What we do


PARENT ADVOCACY

Advocate:  a person who speaks or writes in support or defense of a person, cause, etc.

Parent advocates simply put: advocate for parents.  This can be done by someone with previous experience in the CPS system or someone who knows the system inside and out.  Sometimes attorneys act as parent advocates.  Sometimes even a CPS caseworker advocates for parents by finding community resources for parents and approving services.  Therapists can advocate for more parent-child visits.  Attorneys can ask for services for their parent client.  Foster parents can advocate for parents by questioning accusations made against parents that don’t seem to be ringing true as in the case of Mary Callahan in Maine who wrote a book about it!  Anyone who cares about parents can advocate for parents and be a parent advocate.

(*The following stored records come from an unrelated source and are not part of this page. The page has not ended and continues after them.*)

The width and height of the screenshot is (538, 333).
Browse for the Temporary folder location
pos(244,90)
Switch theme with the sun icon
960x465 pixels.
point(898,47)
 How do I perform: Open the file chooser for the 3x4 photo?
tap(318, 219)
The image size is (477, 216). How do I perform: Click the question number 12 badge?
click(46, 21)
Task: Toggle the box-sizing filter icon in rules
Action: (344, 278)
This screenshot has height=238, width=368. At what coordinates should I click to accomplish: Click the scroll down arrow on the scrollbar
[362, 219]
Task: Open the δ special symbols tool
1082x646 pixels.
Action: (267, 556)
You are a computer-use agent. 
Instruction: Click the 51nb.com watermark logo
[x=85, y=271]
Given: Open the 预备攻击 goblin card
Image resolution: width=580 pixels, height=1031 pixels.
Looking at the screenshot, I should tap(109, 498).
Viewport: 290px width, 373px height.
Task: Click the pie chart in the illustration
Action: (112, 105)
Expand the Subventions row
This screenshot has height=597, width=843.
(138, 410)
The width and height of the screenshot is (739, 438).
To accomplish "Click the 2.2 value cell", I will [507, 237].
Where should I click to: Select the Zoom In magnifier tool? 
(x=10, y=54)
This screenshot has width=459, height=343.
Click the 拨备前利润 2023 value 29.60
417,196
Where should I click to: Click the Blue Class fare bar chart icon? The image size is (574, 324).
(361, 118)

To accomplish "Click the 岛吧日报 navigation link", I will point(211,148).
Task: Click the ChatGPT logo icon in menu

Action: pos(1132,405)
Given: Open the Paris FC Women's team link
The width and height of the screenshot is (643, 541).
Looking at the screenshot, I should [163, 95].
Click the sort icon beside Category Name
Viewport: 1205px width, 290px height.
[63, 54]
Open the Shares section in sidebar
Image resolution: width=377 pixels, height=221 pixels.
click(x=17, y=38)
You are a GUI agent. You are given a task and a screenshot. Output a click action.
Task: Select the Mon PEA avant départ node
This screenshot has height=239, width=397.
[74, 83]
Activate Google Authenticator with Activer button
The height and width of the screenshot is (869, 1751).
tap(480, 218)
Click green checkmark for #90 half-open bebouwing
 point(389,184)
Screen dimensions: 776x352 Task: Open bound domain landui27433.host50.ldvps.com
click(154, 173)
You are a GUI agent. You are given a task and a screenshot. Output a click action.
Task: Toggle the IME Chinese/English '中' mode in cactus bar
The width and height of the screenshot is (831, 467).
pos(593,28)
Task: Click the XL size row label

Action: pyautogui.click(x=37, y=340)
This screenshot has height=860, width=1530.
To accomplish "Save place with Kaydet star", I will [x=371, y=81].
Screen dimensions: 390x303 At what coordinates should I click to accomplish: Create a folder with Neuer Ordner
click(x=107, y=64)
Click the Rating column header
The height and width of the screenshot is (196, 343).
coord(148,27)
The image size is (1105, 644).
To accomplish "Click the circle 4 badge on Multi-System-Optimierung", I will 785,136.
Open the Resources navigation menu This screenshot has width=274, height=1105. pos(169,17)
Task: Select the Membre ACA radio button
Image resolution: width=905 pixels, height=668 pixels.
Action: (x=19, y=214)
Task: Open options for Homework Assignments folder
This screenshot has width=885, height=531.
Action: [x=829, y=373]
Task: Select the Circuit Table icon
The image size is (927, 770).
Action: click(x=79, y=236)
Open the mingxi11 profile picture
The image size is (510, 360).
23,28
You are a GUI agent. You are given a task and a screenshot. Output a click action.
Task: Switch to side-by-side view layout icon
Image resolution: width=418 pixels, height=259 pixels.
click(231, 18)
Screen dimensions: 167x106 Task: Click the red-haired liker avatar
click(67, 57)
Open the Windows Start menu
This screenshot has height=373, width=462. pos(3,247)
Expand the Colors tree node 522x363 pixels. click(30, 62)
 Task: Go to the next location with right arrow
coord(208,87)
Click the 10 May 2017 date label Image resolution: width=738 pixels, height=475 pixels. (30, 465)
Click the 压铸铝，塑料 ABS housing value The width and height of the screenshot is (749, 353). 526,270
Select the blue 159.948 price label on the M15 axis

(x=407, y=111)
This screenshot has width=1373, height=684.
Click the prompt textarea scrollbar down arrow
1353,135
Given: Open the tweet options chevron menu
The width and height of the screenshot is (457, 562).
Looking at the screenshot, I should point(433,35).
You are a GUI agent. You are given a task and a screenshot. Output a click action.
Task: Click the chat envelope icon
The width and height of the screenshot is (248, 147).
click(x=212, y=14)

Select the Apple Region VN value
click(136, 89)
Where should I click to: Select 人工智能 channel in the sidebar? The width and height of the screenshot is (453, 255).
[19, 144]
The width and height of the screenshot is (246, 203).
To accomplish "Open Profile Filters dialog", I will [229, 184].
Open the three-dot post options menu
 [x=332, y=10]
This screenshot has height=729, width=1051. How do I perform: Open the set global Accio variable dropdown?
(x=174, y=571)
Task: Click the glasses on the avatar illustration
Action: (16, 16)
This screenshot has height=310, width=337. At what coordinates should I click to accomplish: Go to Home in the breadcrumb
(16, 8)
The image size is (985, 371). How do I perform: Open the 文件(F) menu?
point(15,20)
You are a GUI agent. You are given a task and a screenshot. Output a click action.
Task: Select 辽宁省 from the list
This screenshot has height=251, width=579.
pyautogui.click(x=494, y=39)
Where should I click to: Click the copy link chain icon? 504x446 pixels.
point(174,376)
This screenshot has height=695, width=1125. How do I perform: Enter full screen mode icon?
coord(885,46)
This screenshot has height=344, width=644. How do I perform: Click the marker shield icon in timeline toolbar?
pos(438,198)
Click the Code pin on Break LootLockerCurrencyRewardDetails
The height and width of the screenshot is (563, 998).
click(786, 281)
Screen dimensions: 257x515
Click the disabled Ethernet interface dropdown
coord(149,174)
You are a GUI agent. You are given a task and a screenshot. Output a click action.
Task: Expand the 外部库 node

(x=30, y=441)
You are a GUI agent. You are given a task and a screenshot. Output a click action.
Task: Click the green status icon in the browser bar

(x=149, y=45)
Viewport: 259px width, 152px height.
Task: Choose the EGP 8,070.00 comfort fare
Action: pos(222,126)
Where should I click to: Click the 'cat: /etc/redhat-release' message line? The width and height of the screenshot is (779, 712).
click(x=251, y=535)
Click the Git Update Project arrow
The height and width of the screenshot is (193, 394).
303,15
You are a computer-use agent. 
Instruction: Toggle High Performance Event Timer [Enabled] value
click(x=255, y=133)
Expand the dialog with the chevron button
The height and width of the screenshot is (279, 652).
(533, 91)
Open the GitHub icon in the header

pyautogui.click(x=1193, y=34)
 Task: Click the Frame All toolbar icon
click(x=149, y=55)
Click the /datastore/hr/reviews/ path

 PARENTAL RIGHTS CONSULTING

Consultant:  a person who gives professional or expert advice

Parental Rights Consultants do much more than advocate for parents at the case level.  Instead, they seek to CHANGE THE SYSTEM OVERALL and make it right, fair, equal, and constitutionally just for ALL parents currently involved in the child welfare system and future parents that may become involved in the system.  Although they may at times specifically take on the role of a parent advocate, a parental rights consultant analyzes CPS systemic problems, national trends in child welfare, monetary trends, such as perverse incentives towards adoption versus reunification, laws that are poorly written or being wrongly used to impair rights, current CPS policies and procedures, and other factors that are adversely affecting ALL parents in the system.

By taking case level information from parents, parental rights consultants can weave together the bigger picture of not only WHAT is happening to parents in the CPS system, but WHY it is happening and then make recommendations to change the system and make it better for everyone – parents, children, and families.

Parental rights consultants show legislators, attorneys, judges, CPS administrators, child advocates, service providers, and other major stakeholders involved in the child welfare system how to improve the system for everyone and recommend concrete strategies to accomplish the needed changes.  Parental rights consultants believe that upholding the constitution, protecting rights and privacy of individuals, and adding transparency and accountability will help correct the evils of the child welfare system – a system that consistently and statistically produces bad outcomes for everyone involved.